WORK TASK :: Please transcribe the listing below in full, exactly as written, leaving out its pictures.

Content starts

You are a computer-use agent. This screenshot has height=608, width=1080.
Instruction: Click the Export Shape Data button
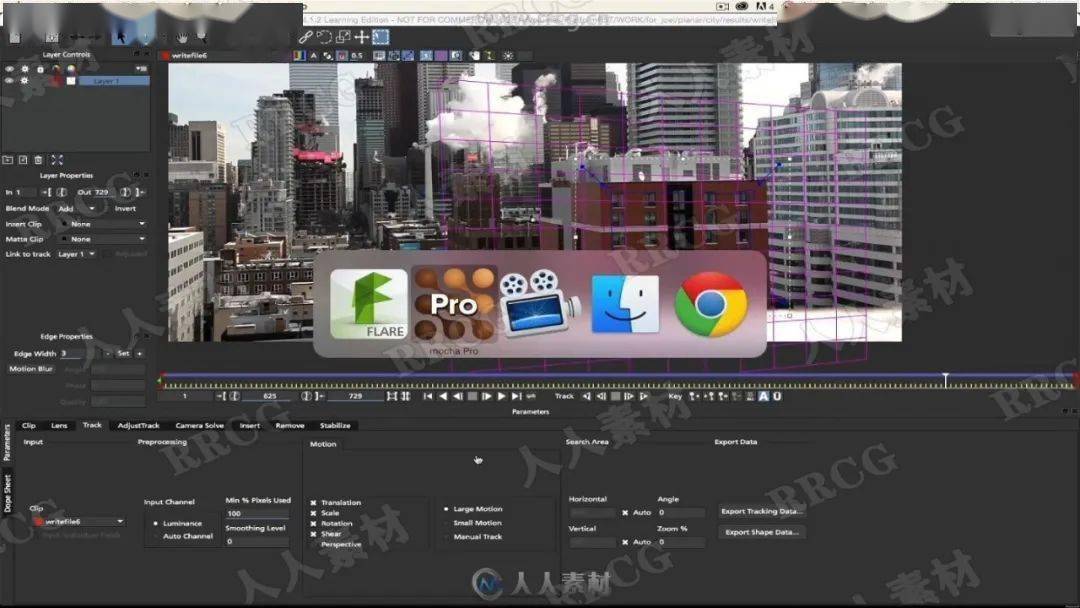point(762,532)
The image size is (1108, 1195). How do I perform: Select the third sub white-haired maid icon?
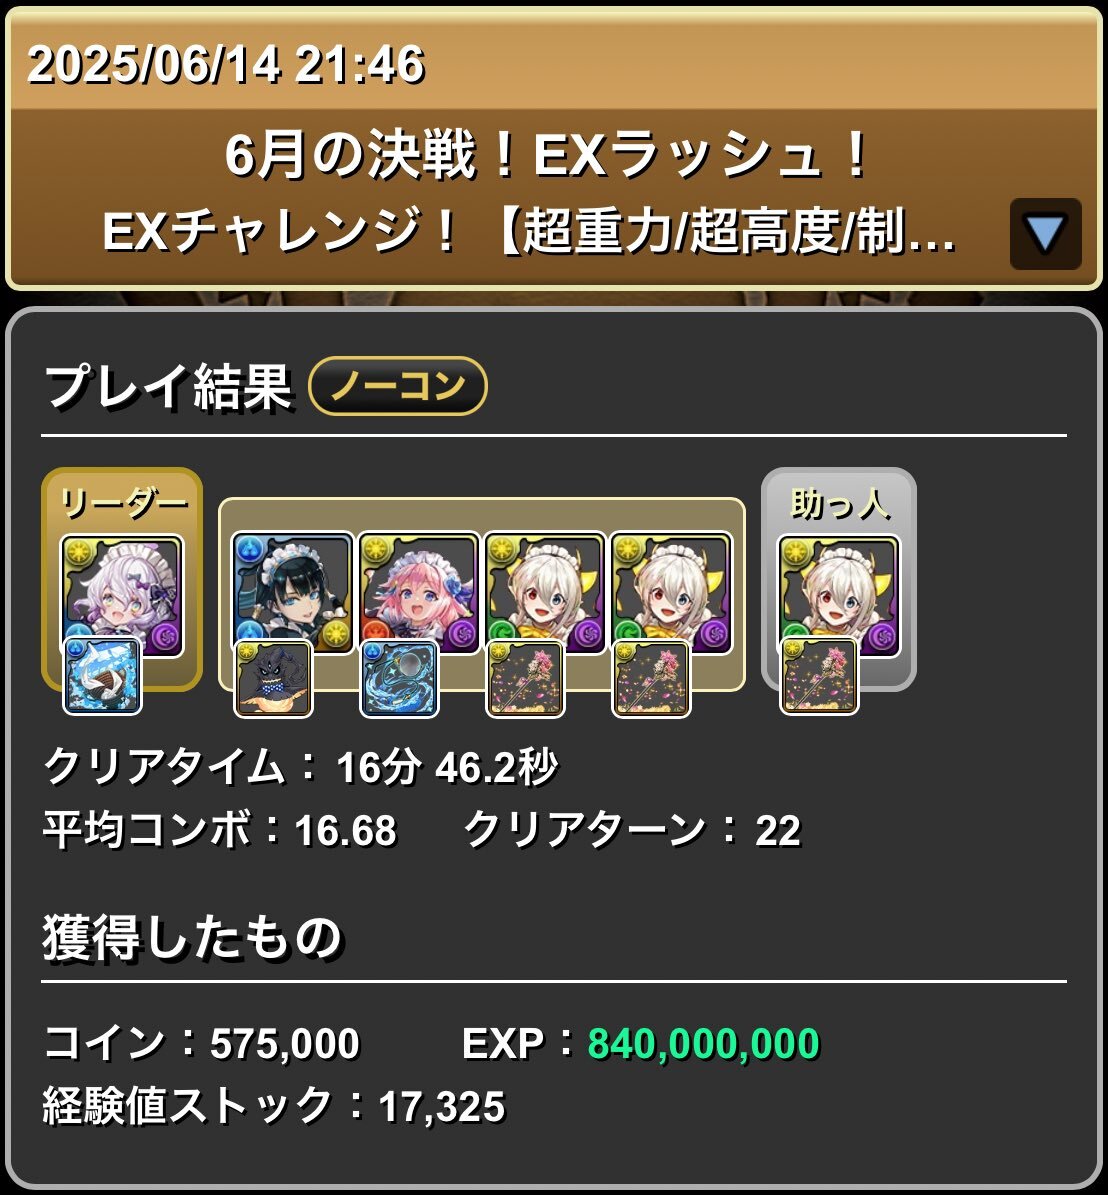(545, 593)
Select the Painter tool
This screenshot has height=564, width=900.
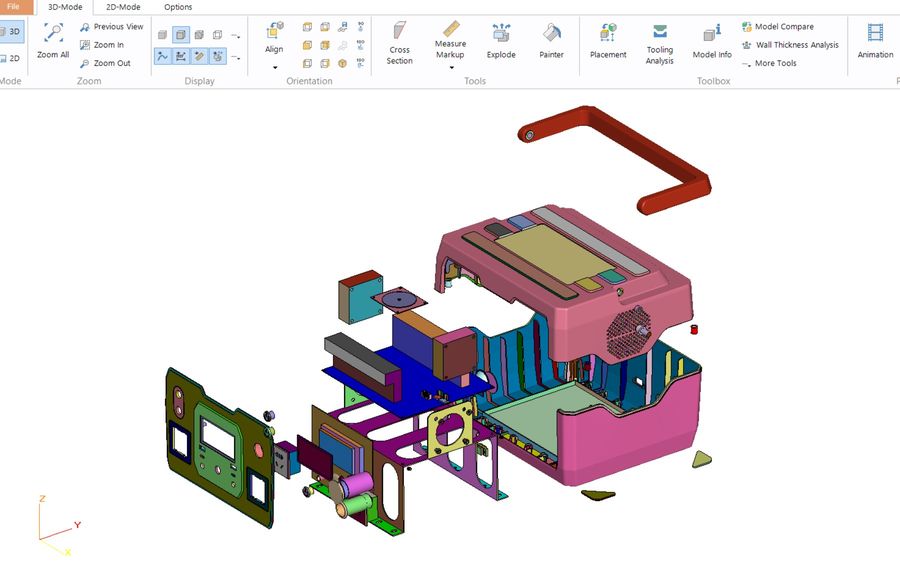pos(551,40)
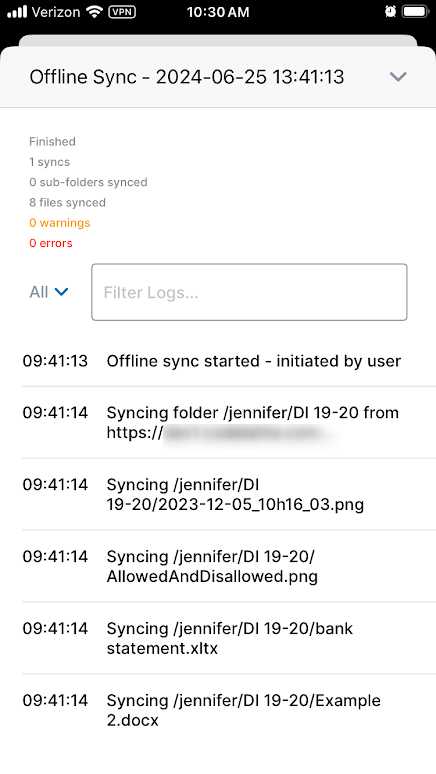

Content ends

SOLVED PROBLEM ::
You are a computer-use agent. This screenshot has height=608, width=1080.
Instruction: Click the Export Shape Data button
point(762,532)
The image size is (1108, 1195). How do I perform: Select the third sub white-haired maid icon?
(545, 593)
Select the Painter tool
This screenshot has height=564, width=900.
pos(551,40)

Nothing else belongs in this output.